In Figure 10, the comparison of retrieved NO2(a) and HCHO(b) with satellite products are shown. As can be seen, the retrieved results are significantly higher than satellite products. The multiple of retrieved NO2 (HCHO) and corresponding satellite products is 1~5 (1~3), and the average multiple is 2.37 (1.57). The results of Li et al. 2013 show that the NO2 VCD measured by OMI is about 20% to 50% higher than the NO2 VCD inverted by MAX-DOAS. Previous studies have shown that the NO2 VCD measured by OMI is about 10% to 50% lower than that of ground-based measurements. Combined with our research, it is shown that the VCD content is related to the distribution of pollutants at the observation site. In the paper, the reason for the retrieved results being on the high side may be that the experimental site is located in a heavily traffic-contaminated area in Shanghai, since spatial resolution of the satellite product is low. The area contained the range of 50 km centered on the experimental site, which not only include heavily polluted areas, but also involve low pollution areas. Moreover, the unconsidered trace gas would influence the accuracy of retrieval results, which is too high during the spectral data analysis process by QDOAS.
Figure 11 shows that the linear correlation between satellite products and retrieved results. Among them, there were three satellite products having a positive correlation with the retrieved NO2, as shown in Figure 11a–c, while the retrieved HCHO and all its satellite products were a linear positive correlation, as seen in Figure 11d–f. The correlation coefficients between retrieved NO2 tropospheric VCDs and satellite products of GOME-2/MetOp-B/NASA, GOME-2/MetOp-B/TEMIS, and OMI/TEMIS were 0.5172, 0.8449 and 0.5223, respectively. The correlation coefficients between retrieved HCHO tropospheric VCDs and satellite products of GOME-2/MetOp-A/NASA, GOME-2/MetOp-B/NASA, and OMI/NASA were 0.8632, 0.8896, and 0.3453, respectively. Because the samples of each satellite product are different in the correlation analysis process, it is impossible to tell which satellite product is closer to the retrieved result.

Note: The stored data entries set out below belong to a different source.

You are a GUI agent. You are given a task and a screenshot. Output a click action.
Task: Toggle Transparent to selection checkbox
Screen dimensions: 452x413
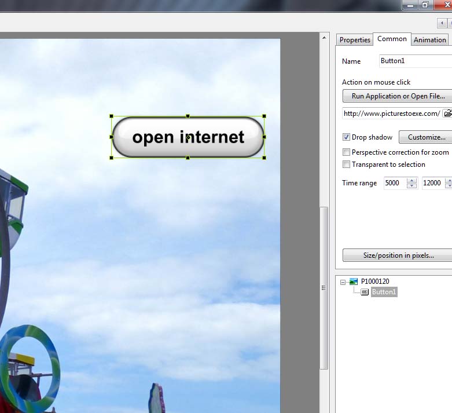(x=346, y=165)

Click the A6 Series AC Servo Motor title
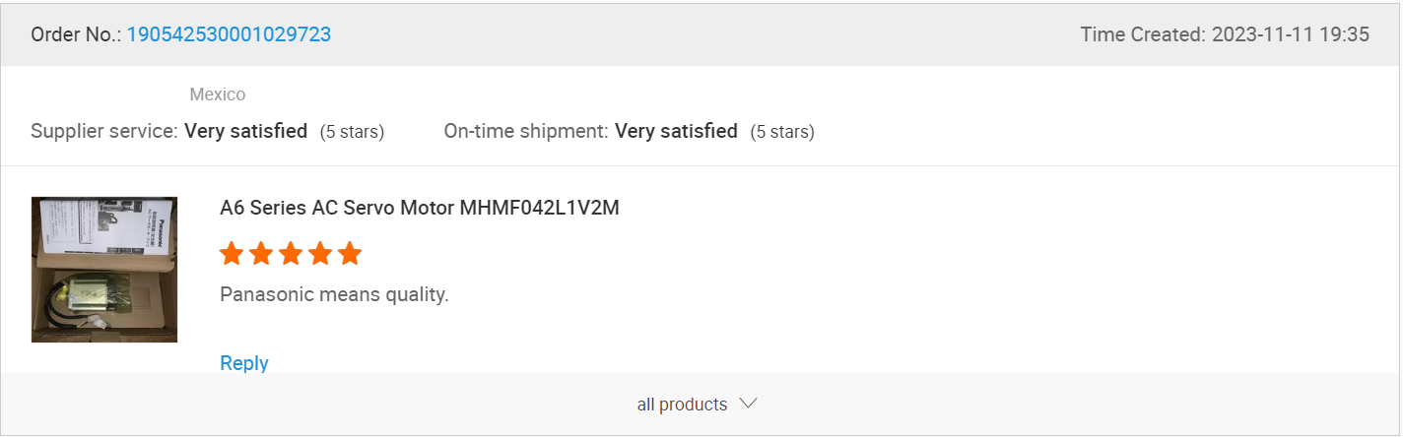click(420, 208)
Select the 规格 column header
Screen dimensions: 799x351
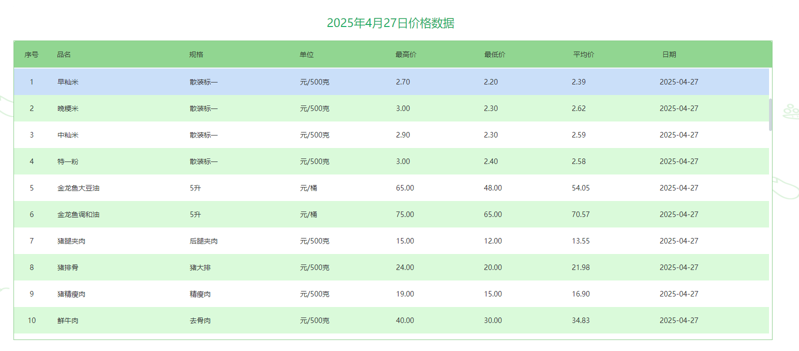pos(196,55)
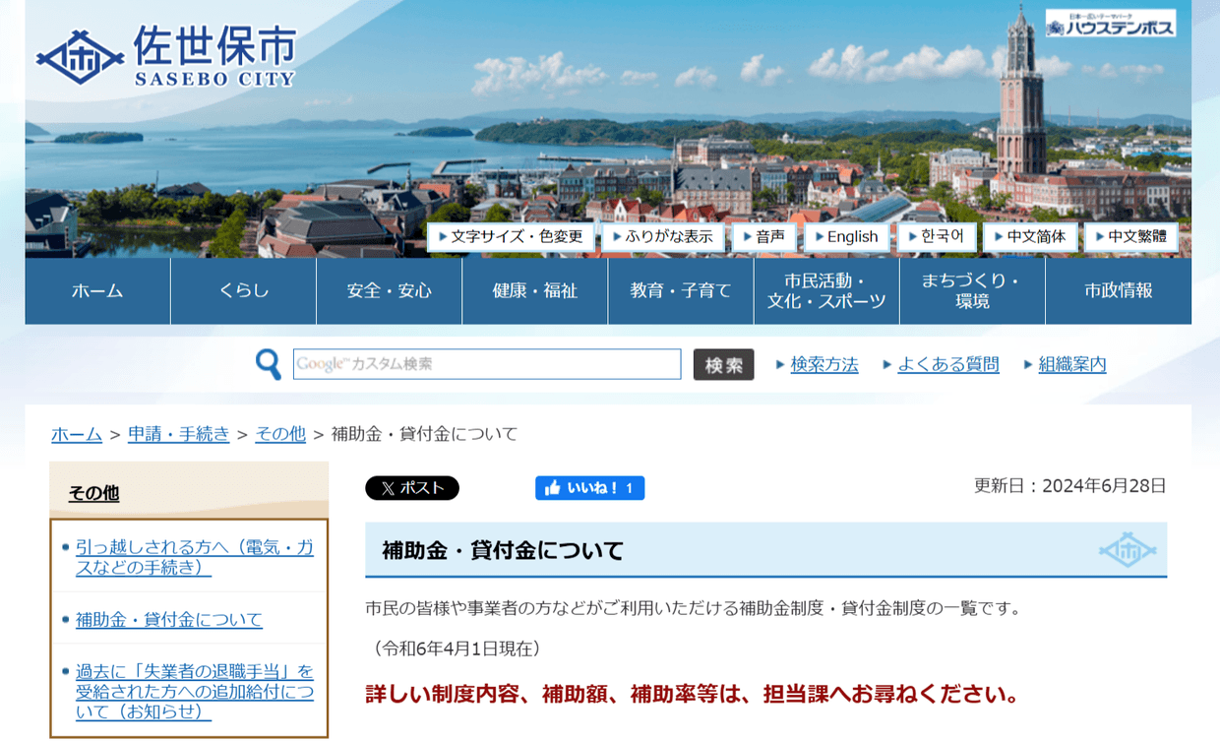
Task: Click the Sasebo City logo
Action: click(165, 57)
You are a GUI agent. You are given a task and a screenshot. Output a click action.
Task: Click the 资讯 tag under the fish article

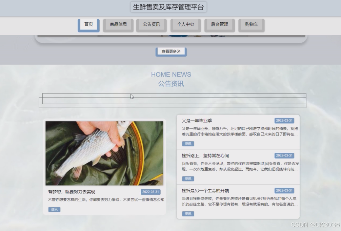coord(54,209)
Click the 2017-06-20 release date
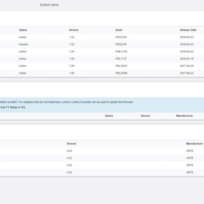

4.5. A Cause Analysis of Aerosol Reduced and Recovered Process

A process that aerosol content reduced firstly and then recovered from 29 July to 1 August is shown in Figure 7. In general, local aerosol content is related to near-surface particulate matter concentrations and meteorological elements (wind is the main factor). The local atmospheric stability also can affect the accumulation of pollutants when chemical factors were not considered. We obtained PM air quality monitoring data from Hongkou Environmental Monitoring Station (3.5 km from the observation point), and meteorological element data from Weather Ground Meteorological Company and IGRA sounding data. The effects of aerosol were explored from the near-surface particulate concentration, wind direction and speed, and inversion layer, as shown in Figure 12.
Figure 12a is the diurnal variation of near-surface PM10 and PM2.5 in Shanghai from 29 July to 1 August. We can see that the PM10 and PM2.5 concentrations were low on 30 and 31 July and then recovered on 1 August. So, comparing with the aerosol situation in Figure 7, the PM10 and PM2.5 concentrations matched with aerosol content, indicating the higher the particulate matter concentration, the higher the aerosol content. Figure 12b is the diurnal variation of wind direction and wind speed in this process. From 29 July to 30 July, low aerosol content is shown when winds mainly blew from the east and southeast, because the cleaner air came from the south and southeast sides of Shanghai. On 1 August, high aerosol was prominent with southwest and west wind because heavy pollution area is situated to the southwest of the observation site.
Figure 12c shows the inversion layer occurred during this process. There are inversion layers below 60 m at 20:00 LT on 29 July and 30 July, which inversion intensities were 0.656 and 0.345, respectively. There was no inversion layer on 31 July, and an inversion layer whose inversion intensity was 0.687 appeared at 420 m to 680 m at 20:00 LT on 1 August. So, the inversion layer was related to the aerosol content, that aerosol content decreased (increased) when the inversion layer weakened (enhanced), by analyzing the relationship between the inversion layer with this aerosol process.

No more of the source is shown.